» **Aim of the exercise**: Continue the forum post below about validating services across 500+ URLs with Python's requests module, starting right after its final line.

» **Selected extract**:

★ ★ ★

0

I need to validate services and their dependencies using around 500+ URL's and I already have a python code that does it. But the problem is that some of the URL's take a minute each to give a response [due to some known dependencies being down]. As each URL is hosted on a different server, is there a way to access multiple URL's at once using the requests module?

Below is my entire code I use in pycharm:

import requests
import json
import pandas
import datetime
from requests.auth import HTTPBasicAuth
from requests.packages.urllib3.exceptions import InsecureRequestWarning
requests.packages.urllib3.disable_warnings(InsecureRequestWarning)


def validate():

    line = "---------------------------------------------------------------------------------------------------"
    print("Validation started for:", datetime.datetime.now().strftime("%d-%B-%Y at %H:%M:%S"), "\n" + line)
    username = 'username'
    password = 'password'
    mydata = pandas.read_excel(r'C:\mydata.xlsx', sheet_name='Sheet1')

    for i in mydata.index:
        srno = str(mydata['Sr No'][i])
        service = mydata['Service Name'][i]
        machine = mydata['Machine Name'][i]
        url = mydata['Node'][i]

        alwaysdownservice = ['service1', 'service2']
        paydown = ['dependency1', 'dependency2', 'dependency3']
        otherdown = ['dependency3']

        def get():
            response = requests.get(url, verify=False, auth=HTTPBasicAuth(username, password))
            data = json.loads(response.text)
            status = data['Success']
            if not status:
                response = requests.get(url, verify=False, auth=HTTPBasicAuth(username, password))
                data = json.loads(response.text)
                status = data['Success']
                if not status:
                    for j in list(data['Dependencies']):
                        dependency = j['DependencyName']
                        d_status = j['Success']
                        if not d_status:
                            if service in alwaysdownservice:
                                if dependency not in paydown:
                                    print(Dependency, "down on", machine, "for", service.)

★ ★ ★

» **Data shown**:
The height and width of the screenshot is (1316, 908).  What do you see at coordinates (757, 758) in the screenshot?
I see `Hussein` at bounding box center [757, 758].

★ ★ ★

» **Result for this task**:
                            else:
                                if dependency not in otherdown:
                                    print(Dependency, "down on", machine, "for", service.)
                                    
        try:
            get()
            
        except Exception as e:
                        print(line, "\n", e, "\n", srno, "| Below URL is not accessible: \n", url, "\n" + line)



validate()

2 Answers2

0

You can use threads (using the threading library in Python) to call multiple URL's at once. To do that you can use the following code:

import requests
import json
import pandas
import datetime
from requests.auth import HTTPBasicAuth
from requests.packages.urllib3.exceptions import InsecureRequestWarning
import threading
requests.packages.urllib3.disable_warnings(InsecureRequestWarning)

threads = []

def validate():

    line = "---------------------------------------------------------------------------------------------------"
    print("Validation started for:", datetime.datetime.now().strftime("%d-%B-%Y at %H:%M:%S"), "\n" + line)
    username = 'username'
    password = 'password'
    mydata = pandas.read_excel(r'C:\mydata.xlsx', sheet_name='Sheet1')

    for i in mydata.index:
        srno = str(mydata['Sr No'][i])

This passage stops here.